[Data records]

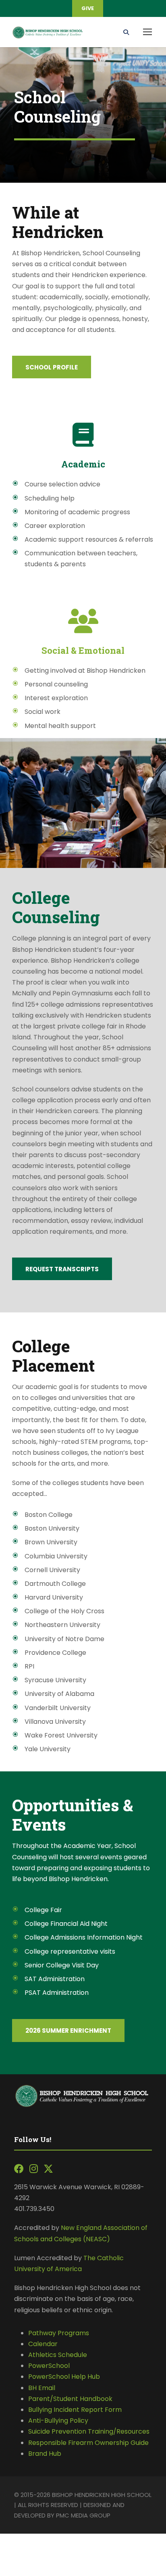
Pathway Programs (58, 2333)
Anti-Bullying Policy (58, 2420)
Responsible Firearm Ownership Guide (88, 2442)
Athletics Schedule (58, 2354)
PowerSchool (49, 2365)
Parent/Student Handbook (70, 2398)
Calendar (43, 2344)
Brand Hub (44, 2453)
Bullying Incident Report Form (75, 2409)
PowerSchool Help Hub (64, 2376)
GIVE (87, 8)
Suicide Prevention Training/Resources (88, 2431)
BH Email (41, 2387)
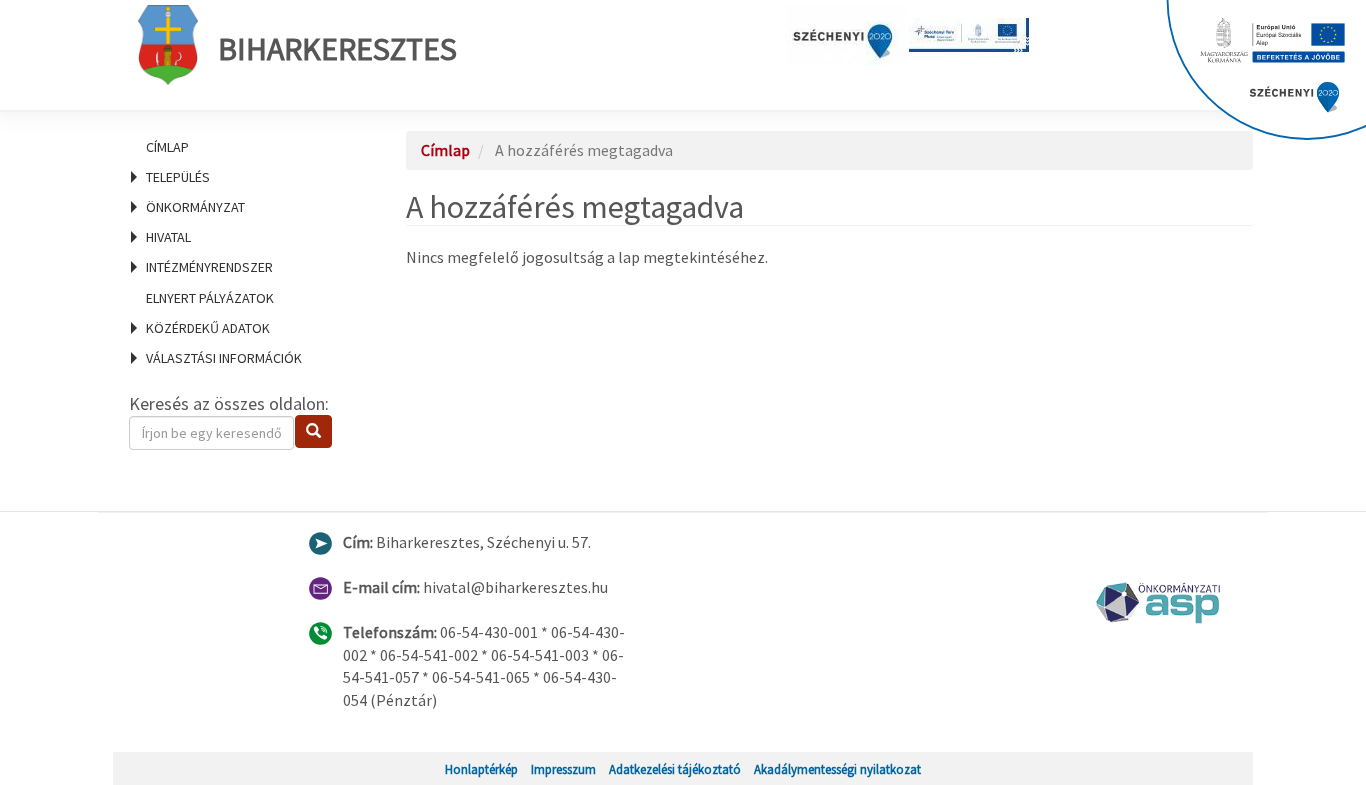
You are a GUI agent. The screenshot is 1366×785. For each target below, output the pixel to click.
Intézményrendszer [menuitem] (209, 267)
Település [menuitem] (178, 177)
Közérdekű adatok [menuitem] (208, 328)
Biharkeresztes (337, 49)
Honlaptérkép (481, 769)
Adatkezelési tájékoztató (675, 769)
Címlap (167, 147)
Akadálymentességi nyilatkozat (837, 769)
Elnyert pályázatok (210, 298)
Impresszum (563, 769)
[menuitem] (243, 147)
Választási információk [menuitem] (224, 358)
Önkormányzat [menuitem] (195, 207)
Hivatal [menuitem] (168, 237)
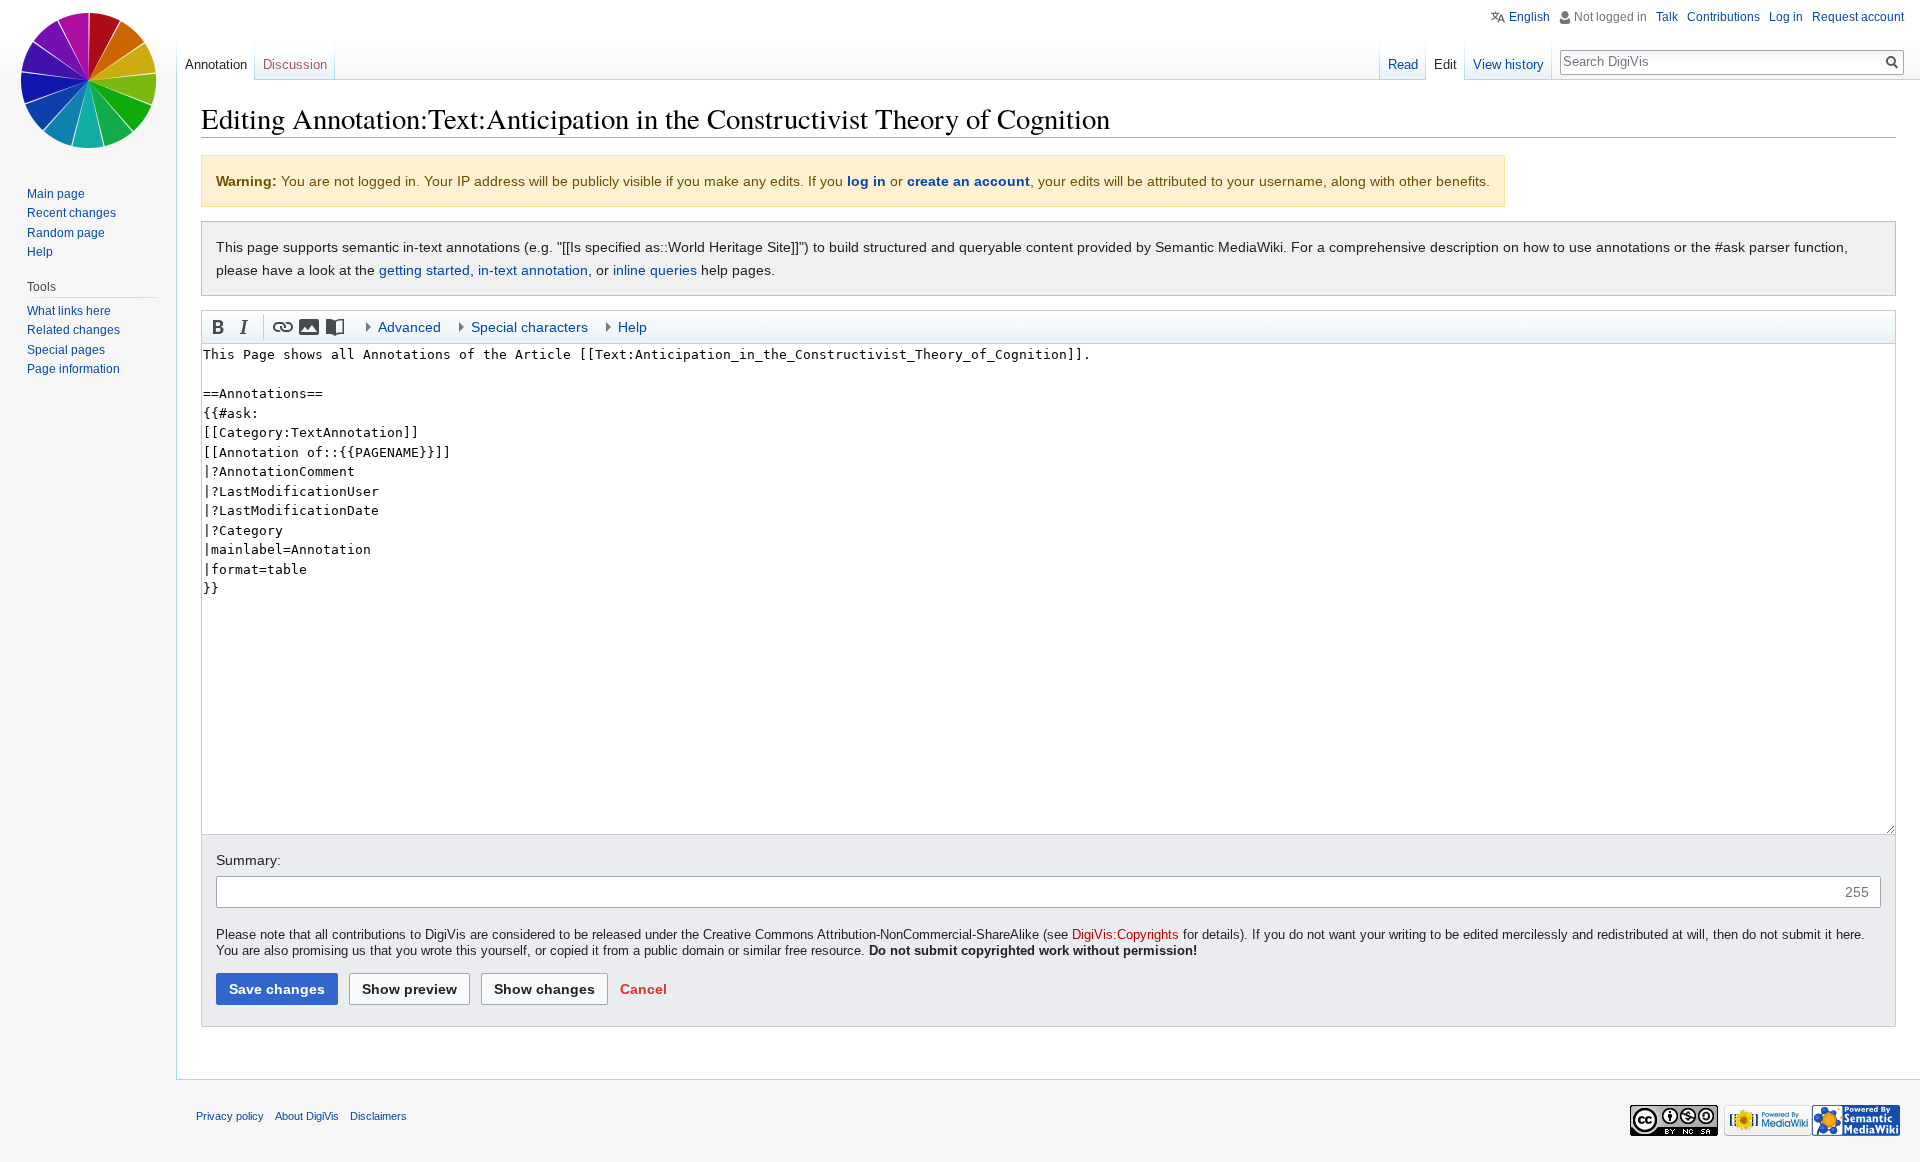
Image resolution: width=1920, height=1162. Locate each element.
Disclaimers (378, 1116)
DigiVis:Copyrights (1125, 935)
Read (1403, 64)
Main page (56, 194)
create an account (968, 181)
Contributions (1723, 17)
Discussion (295, 64)
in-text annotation (533, 270)
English (1529, 17)
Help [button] (632, 327)
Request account (1858, 17)
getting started (424, 270)
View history (1508, 64)
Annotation (216, 64)
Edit (1445, 64)
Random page (66, 233)
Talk (1667, 17)
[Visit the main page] (88, 80)
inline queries (655, 270)
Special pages (66, 350)
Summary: (248, 860)
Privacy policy (230, 1116)
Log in (1786, 17)
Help (40, 252)
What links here (69, 311)
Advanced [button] (409, 327)
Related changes (73, 330)
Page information (73, 369)
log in (866, 181)
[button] (218, 327)
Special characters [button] (529, 327)
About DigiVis (307, 1116)
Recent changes (71, 213)
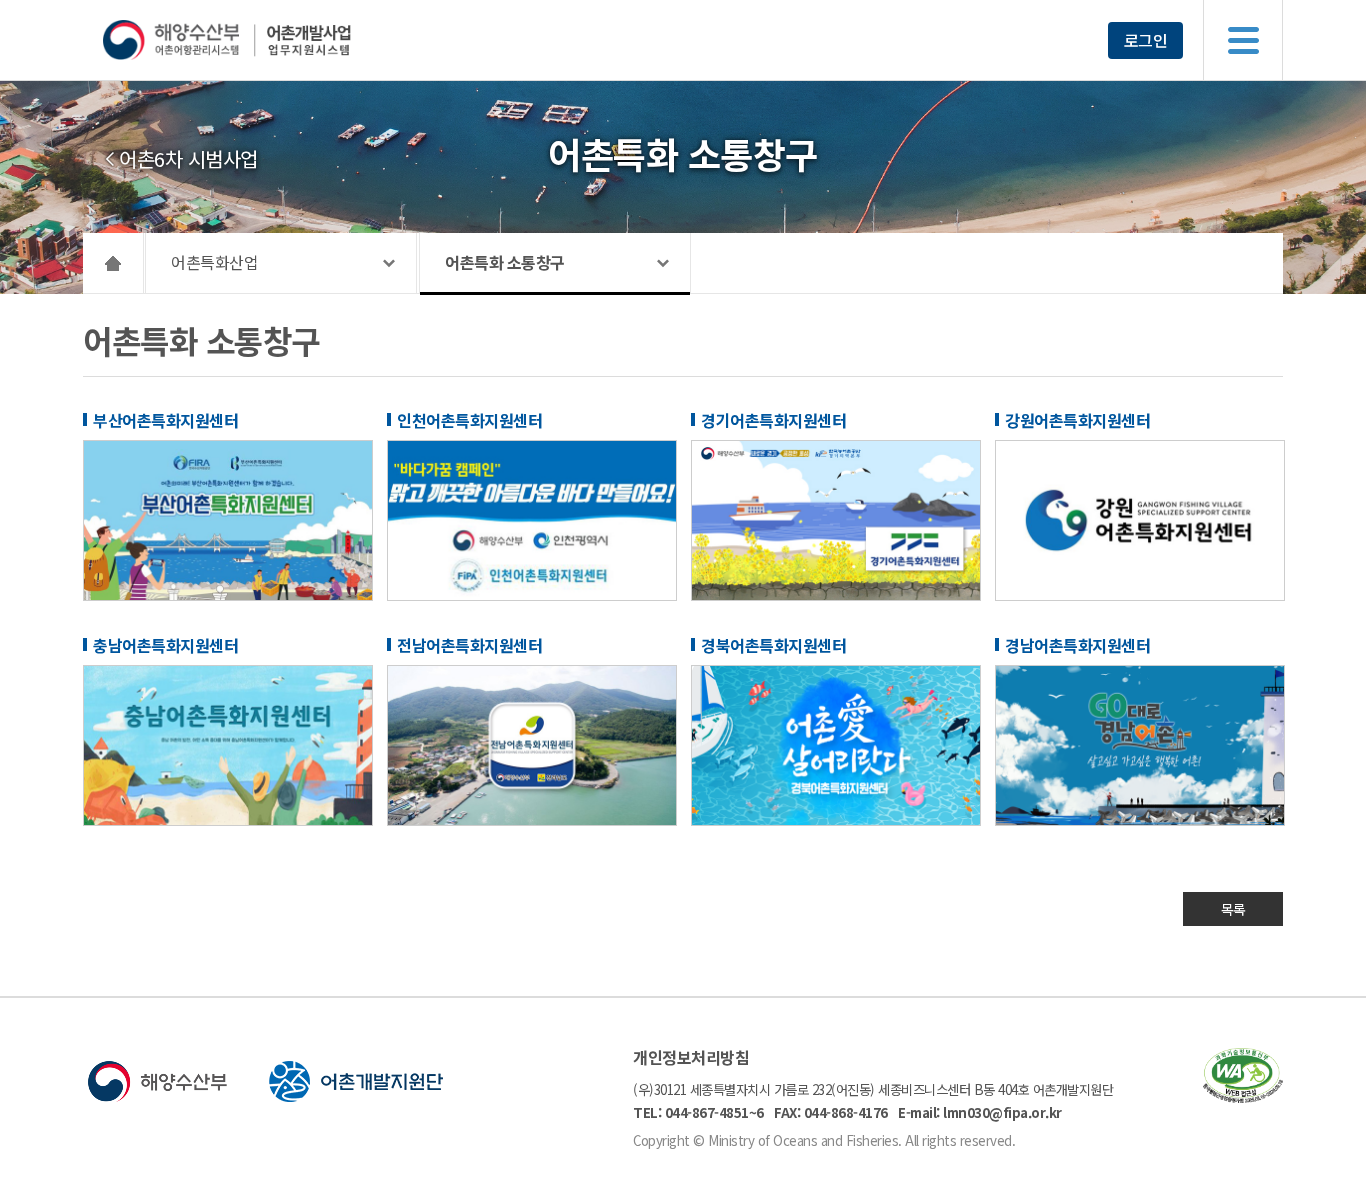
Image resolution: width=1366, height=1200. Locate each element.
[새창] (1243, 1096)
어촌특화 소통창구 (505, 262)
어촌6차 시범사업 (188, 159)
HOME (113, 263)
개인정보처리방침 (691, 1057)
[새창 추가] (228, 595)
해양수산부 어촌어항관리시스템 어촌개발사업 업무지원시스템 (265, 40)
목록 (1233, 909)
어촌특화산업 (214, 262)
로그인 (1146, 40)
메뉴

Work instruction:
Look through the data above for the string "each" and copy every line where it appears.

Answer space:
You are a GUI agent. The screenshot is 1366×785. For each target below, output the pixel to click.
Image resolution: width=1920, height=1162. Locate each element.
Image resolution: width=1366, height=1200. Locate each element.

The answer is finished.